- Bowgada
- Coordinates: 29°12′S 116°06′E﻿ / ﻿29.20°S 116.10°E
- Country: Australia
- State: Western Australia
- LGA(s): Shire of Perenjori;
- Location: 22 km (14 mi) north west of Perenjori; 23 km (14 mi) south east of Morawa; 366 km (227 mi) north of Perth;
- Established: 1913

Government
- • State electorate(s): Moore;
- • Federal division(s): Durack;

Area
- • Total: 770.2 km^{2} (297.4 sq mi)
- Elevation: 310 m (1,020 ft)

Population
- • Total(s): 33 (SAL 2021)
- Postcode: 6623

= Bowgada, Western Australia =

Bowgada is a small town in Western Australia located on the Mullewa Wubin Road 366 km north of Perth in the Mid West region.

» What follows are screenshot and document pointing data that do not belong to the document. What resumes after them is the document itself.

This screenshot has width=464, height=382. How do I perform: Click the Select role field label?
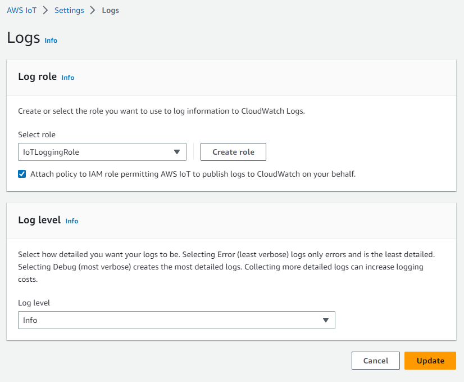tap(37, 134)
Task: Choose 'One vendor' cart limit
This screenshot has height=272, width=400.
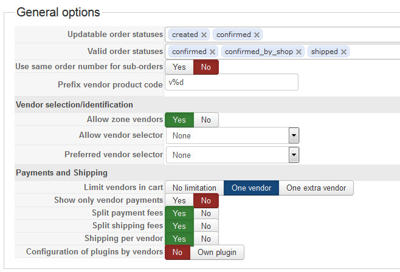Action: pos(251,188)
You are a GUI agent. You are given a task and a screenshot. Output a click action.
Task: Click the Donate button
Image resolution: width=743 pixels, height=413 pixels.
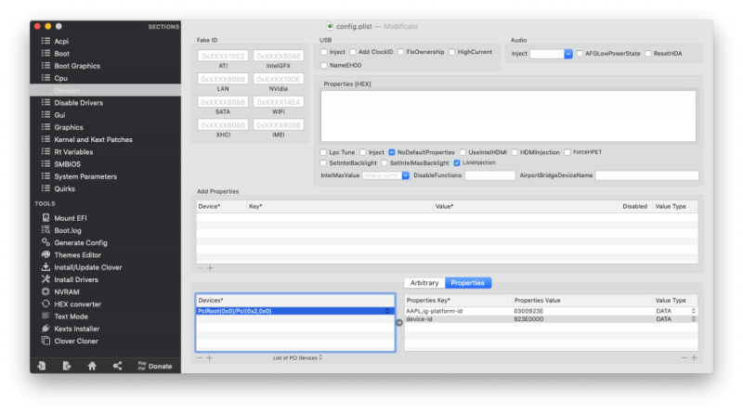point(154,366)
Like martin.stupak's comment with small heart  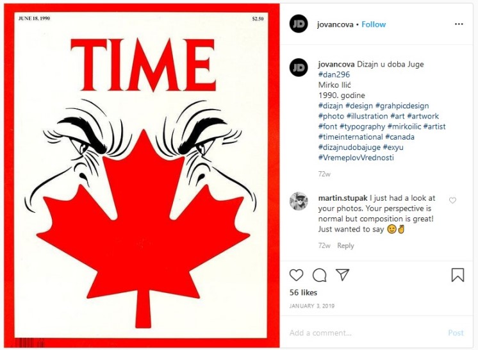(x=453, y=200)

The townsite was gazetted as Chubble in 1913 but changed to Bowgada in 1914. Bowgada is an Indigenous Australian word used to describe a bush that is found in the local area, Acacia ramulosa.

The town was originally a railway siding on the Wongan Hills to Mullewa railway line for cropping and stock, two industries that still thrive in the area.

In 1932 the Wheat Pool of Western Australia announced that the town would have two grain elevators, each fitted with an engine, installed at the railway siding.

The area had a poor season in 1939, resulting in low yields. The local bulk wheat bin had 110,000 bushels delivered, which was more than expected but not as good as previous harvests.

The main industry of the town is wheat farming, with the town being a Cooperative Bulk Handling grain receival site.